[Dataset excerpt]
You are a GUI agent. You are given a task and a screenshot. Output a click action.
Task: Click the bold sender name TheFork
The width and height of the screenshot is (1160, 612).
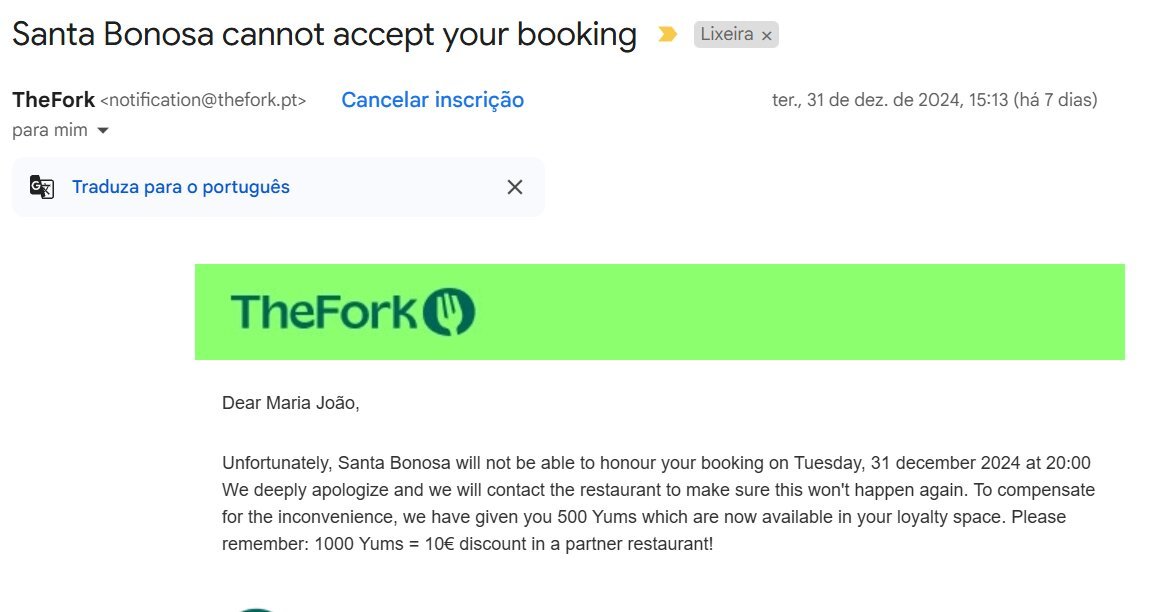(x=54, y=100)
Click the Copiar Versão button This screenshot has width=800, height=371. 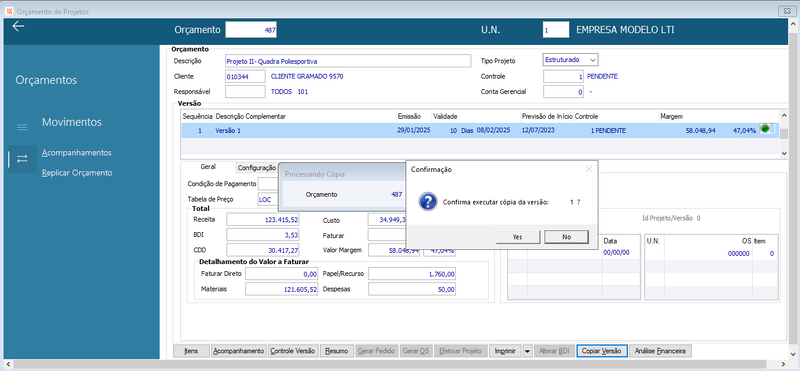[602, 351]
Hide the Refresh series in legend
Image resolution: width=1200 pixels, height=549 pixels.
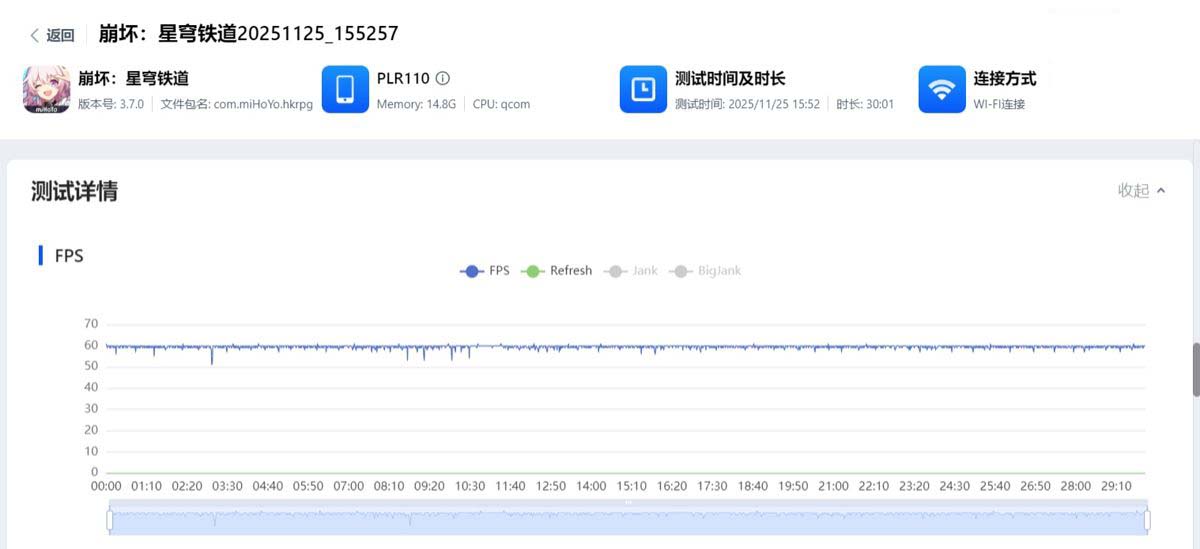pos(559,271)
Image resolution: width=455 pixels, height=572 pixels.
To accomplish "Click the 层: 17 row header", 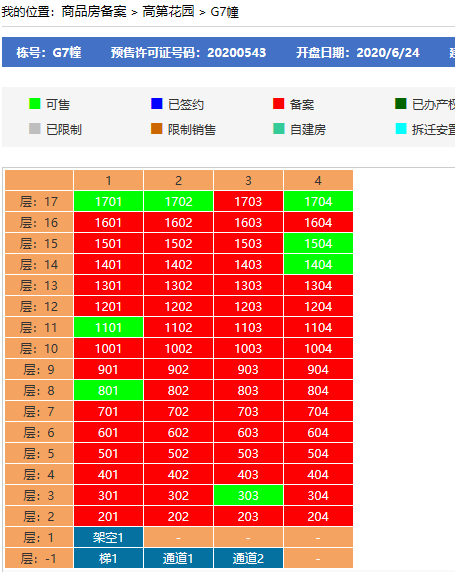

▶ **Goal**: Rescale the listing from the line with "Hide the Refresh series in legend" through the end of the listing by rewriting those lines with the requests included, multiplying every answer coordinate by 1.2 and rounding to whole numbers with halves rounded up. Leave the pictures out of the answer.

▶ **Correct output**:
Hide the Refresh series in legend
Image resolution: width=1200 pixels, height=549 pixels.
pos(671,325)
Image resolution: width=455 pixels, height=572 pixels.
To accomplish "Click the 层: 17 row header", 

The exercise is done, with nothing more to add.